Le Petit Château, un centre pour les demandeurs d’asile, envoie régulièrement ses habitants chez le docteur Openge, d’origine congolaise. Sa formation d’ethnopsychiatre le rend sensible au fait que la souffrance et la maladie peuvent être vécues et s’exprimer différemment selon la culture du patient. « Ces gens arrivent avec beaucoup de symptômes : manque d’appétit, insomnies, formes de dépressions. Des psychothérapeutes ont essayé de traiter ces dépressions par voie médicamenteuse, sans résultats ». Lors d’une visite en ethnopsychiatrie, l’équipe multidisciplinaire et multiculturelle de thérapeutes tente de comprendre les causes des symptômes de la personne par le récit de son histoire et de celle de ses proches. « Les gens arrivent déjà fragilisés », remarque le Dr Openge. « La migration est le déclencheur de cette perturbation déjà inscrite », comme le fait d’avoir vécu une guerre ou d’être excisée. Cette démarche prend aussi en compte la dimension magique de la maladie. « Nombre des patients africains ont des maladies liées au monde invisible ou à la sorcellerie, explique le médecin. Lorsqu’ils se confrontent à des thérapeutes ’classiques’ qui ne les croient pas, il devient impossible de retrouver la cause des troubles actuels ».
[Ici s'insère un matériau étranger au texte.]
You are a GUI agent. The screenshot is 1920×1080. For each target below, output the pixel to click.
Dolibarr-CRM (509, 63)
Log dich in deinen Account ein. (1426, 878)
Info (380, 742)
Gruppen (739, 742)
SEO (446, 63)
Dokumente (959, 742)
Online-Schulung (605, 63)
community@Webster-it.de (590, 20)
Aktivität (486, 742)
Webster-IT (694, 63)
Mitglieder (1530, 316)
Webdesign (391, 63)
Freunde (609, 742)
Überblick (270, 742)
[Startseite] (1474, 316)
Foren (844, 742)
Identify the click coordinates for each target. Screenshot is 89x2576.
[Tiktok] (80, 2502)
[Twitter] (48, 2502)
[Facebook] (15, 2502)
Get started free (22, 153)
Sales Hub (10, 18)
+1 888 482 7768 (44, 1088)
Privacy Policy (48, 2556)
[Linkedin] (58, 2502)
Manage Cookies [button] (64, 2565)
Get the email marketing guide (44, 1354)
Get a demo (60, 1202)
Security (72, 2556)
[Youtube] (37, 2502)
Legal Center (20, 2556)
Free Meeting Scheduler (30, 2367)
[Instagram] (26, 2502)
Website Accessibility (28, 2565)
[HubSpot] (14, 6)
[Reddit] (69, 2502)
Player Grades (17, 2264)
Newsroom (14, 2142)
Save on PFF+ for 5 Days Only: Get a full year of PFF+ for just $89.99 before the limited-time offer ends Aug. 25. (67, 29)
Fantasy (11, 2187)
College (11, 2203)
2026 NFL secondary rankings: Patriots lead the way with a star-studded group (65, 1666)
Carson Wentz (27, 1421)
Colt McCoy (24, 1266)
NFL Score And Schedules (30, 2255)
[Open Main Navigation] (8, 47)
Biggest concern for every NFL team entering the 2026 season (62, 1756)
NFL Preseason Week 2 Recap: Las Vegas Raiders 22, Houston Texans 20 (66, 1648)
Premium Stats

« En Afrique, quand il y a un problème, on va chez l’aîné, qui réunit les gens pour en discuter. Le problème n’est pas tranché de façon aussi visible qu’ici », poursuit le docteur Openge. La discussion au sein des associations de migrantes est un exutoire pour ces femmes. Grâce aux expériences de leurs paires, elles mettent le doigt sur des causes psychologiques de problèmes qu’elles croyaient organiques. Mais là-aussi, des blocages existent : « La femme africaine est enfermée sur elle-même et elle ne se plaindra pas facilement de peur qu’on en parle après dans la communauté », soupire Honorine Lusekumbanza. Dans de nombreuses cultures, les difficultés que les gens éprouvent à dire leurs problèmes sont aussi une question de dignité. Ces maladies psychosomatiques sont plus visibles pour les femmes, « parce que ce sont elles qui viennent avec les enfants chez le médecin », explique Myriam Ilunga, ce qui leur donne l’occasion de parler de leurs problèmes. Les hommes, eux, souffrent de maux identiques, mais « dans nos cultures africaines, les hommes ne peuvent pas se plaindre », conclut le docteur Openge.